---
title: "Anthropic: Effective Context Engineering for AI Agents"
description: "Commentary on Anthropic's guide to context engineering — managing system prompts, tools, retrieval, and memory to build reliable AI agents."
lang: en
pair: anthropic-context-engineering.zh.md
lastUpdated: 2026-05-07
status: published
source: https://www.anthropic.com/engineering/effective-context-engineering-for-ai-agents
---

# Effective Context Engineering for AI Agents

**Source**: [Anthropic Engineering](https://www.anthropic.com/engineering/effective-context-engineering-for-ai-agents)

## Why This Article

This is Anthropic's definitive guide to context engineering — the practice that has emerged as the successor to prompt engineering for agent systems.

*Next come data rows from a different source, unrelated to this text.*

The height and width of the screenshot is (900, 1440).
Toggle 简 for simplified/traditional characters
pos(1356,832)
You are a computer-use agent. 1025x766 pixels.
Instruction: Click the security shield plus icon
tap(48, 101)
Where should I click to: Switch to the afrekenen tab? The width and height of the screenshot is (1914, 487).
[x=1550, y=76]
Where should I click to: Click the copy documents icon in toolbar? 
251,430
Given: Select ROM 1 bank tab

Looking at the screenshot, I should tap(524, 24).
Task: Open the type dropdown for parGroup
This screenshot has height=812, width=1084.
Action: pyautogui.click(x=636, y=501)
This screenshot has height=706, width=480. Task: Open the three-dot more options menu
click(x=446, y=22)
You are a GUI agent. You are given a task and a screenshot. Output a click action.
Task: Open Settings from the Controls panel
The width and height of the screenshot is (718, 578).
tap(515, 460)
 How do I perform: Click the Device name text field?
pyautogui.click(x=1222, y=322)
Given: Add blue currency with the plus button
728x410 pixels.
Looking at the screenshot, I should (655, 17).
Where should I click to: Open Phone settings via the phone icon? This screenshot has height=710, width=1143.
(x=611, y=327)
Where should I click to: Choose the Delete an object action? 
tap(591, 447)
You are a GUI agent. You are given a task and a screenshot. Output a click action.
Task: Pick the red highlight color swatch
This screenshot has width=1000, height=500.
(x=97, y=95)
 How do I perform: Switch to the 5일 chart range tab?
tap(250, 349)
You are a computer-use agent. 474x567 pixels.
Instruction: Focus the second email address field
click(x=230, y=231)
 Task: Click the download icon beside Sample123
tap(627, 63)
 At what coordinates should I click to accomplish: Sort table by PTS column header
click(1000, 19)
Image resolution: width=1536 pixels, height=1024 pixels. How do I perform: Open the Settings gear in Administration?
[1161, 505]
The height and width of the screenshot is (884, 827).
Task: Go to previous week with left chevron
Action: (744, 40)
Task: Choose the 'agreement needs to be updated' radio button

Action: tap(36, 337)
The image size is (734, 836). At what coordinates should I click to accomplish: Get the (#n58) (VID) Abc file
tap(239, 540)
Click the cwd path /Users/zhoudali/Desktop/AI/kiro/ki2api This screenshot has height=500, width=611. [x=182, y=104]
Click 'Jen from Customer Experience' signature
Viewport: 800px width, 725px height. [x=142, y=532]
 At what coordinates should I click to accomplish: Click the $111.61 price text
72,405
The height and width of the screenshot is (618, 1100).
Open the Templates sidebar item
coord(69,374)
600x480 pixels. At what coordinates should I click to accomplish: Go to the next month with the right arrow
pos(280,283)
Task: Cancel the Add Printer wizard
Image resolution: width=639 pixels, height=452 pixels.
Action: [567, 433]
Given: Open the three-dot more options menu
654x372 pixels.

It provides first-party guidance on how to structure the information payload sent to Claude for optimal agent performance.

## Key Takeaways

- Context engineering focuses on finding the smallest set of high-signal tokens that maximize desired outcomes
- Tools should be minimal and non-overlapping — each with a clear, distinct purpose
- Just-in-time retrieval outperforms pre-loading context
- For long-running tasks: use compaction, structured note-taking, and sub-agent architectures
- System prompts should be at the right abstraction level — not too specific, not too generic

## Value for Practitioners

Essential reading for anyone building agent-ready environments. The principles directly inform how to structure CLAUDE.md files, design tool interfaces, and manage context across long agent sessions.